Research says US consumers embrace 3D

By Robert Briel
February 9, 2010 07.16 UK

Americans will embrace 3D, according to consumer insight research from Austin based Zpryme. Following this year’s CES, the consultants followed up the consumer buzz with a timely 3D snapshot.

”3D TV presents a giant leap forward both in terms of technology and the user experience. Consumers are well aware of this and are excited by the prospect of enhanced cinematic immersion and gaming interaction. The naysayers are missing the point here. Adoption will be driven by big ticket content and media events — think broadcast sports, movie night, gaming, and so on. If the success of Avatar confirms anything, it’s that consumers are happy to overlook the perceived shortcomings of 3D ‘done right’,” said Alberto ‘Alex’ Perilla-Gayle, Zpryme director of consumer insights”.

Following the release and subsequent success of Avatar and January’s CES show, 3D has attracted a lot of attention from both consumers and business. The snapshot from Zpryme reflects opinions from all online consumer discussion surrounding 3D HDTV in the weeks prior-to and after CES (December 30, 2009 – January 17, 2010).

The research analysed 744 consumer messages, posted across 47 sources, reaching over 14 million consumers; this represented a rich demographic spectrum, comprised of 61% males, 68% 18-54, and 39% earning $75,000+, according to Zpryme.

The people are amazed by 3DTV’s enhanced viewing experience and the technology itself. Most consumers say 3DTV is ‘long overdue’, ‘revolutionary’ and ‘cool’. However, some worry that 3DTV’s media and content is ‘only a gimmick’ or at best ‘immature.’

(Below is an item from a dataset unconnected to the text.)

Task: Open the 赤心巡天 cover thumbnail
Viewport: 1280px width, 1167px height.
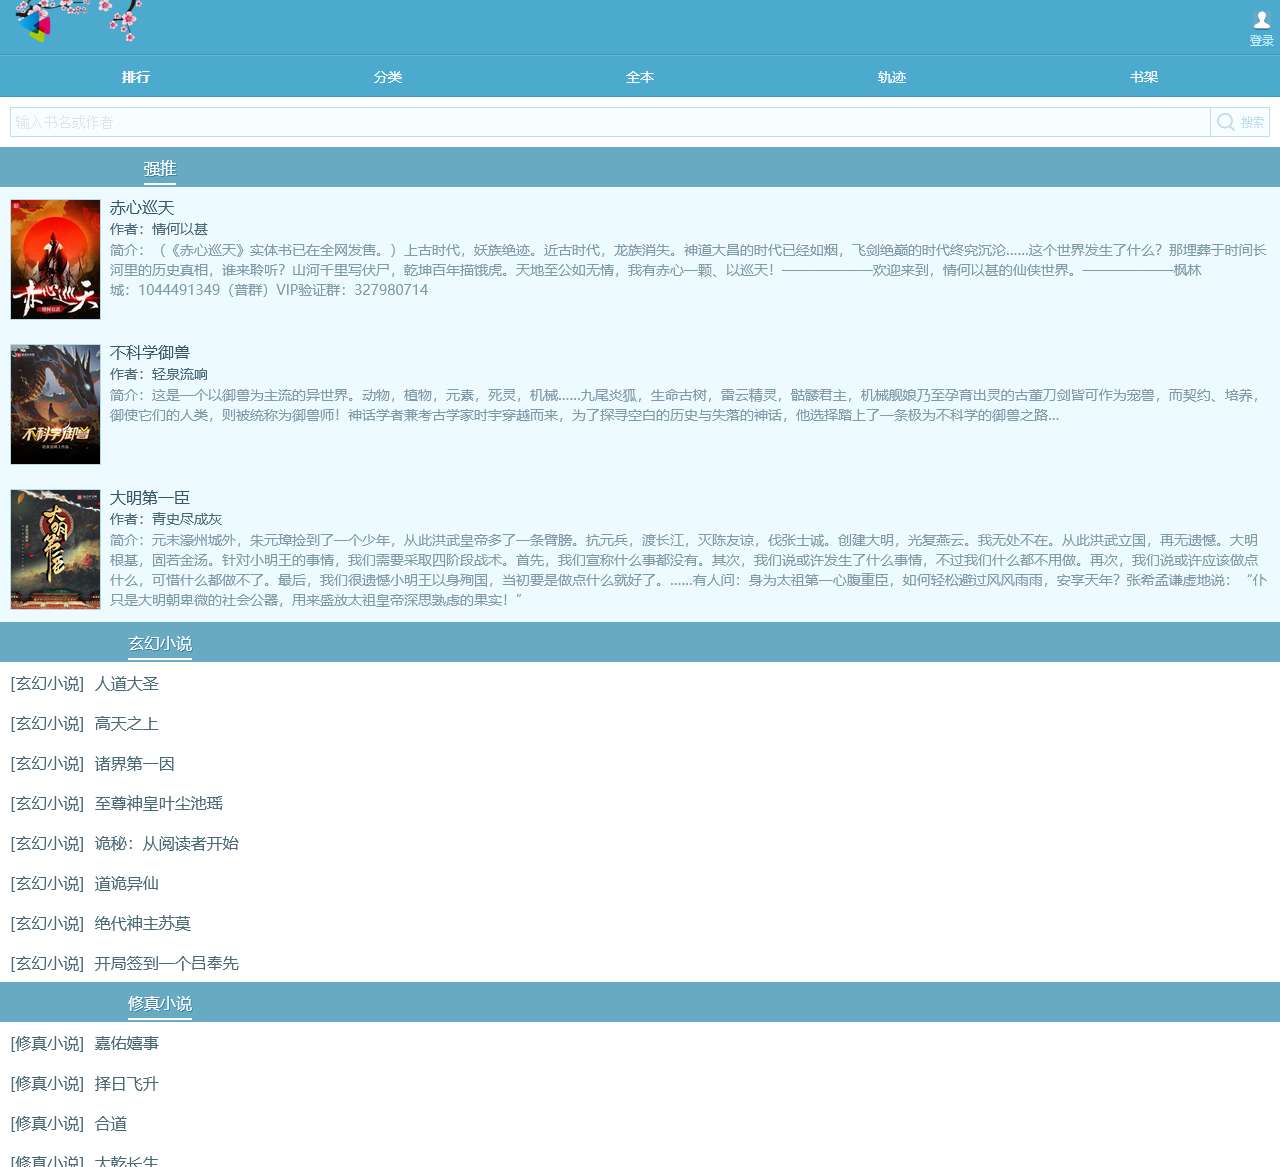Action: 55,259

Many are concerned about the realities of using 3D glasses day-to-day. Consumers worry that 3D glasses will be ‘uncomfortable to wear’; some say that prolonged viewing will be ‘headache-inducing.’

Many anticipate that buying, using, and keeping track of glasses will be ‘a pain’, and ‘bothersome’. Some simply deride 3D glasses as ’silly’ or ‘geeky’. Many also complain about being ‘pushed’ to upgrade so soon after buying-in to HD. They worry about having to replace equipment and content — they say it is ‘ridiculous’ or ’stupid’.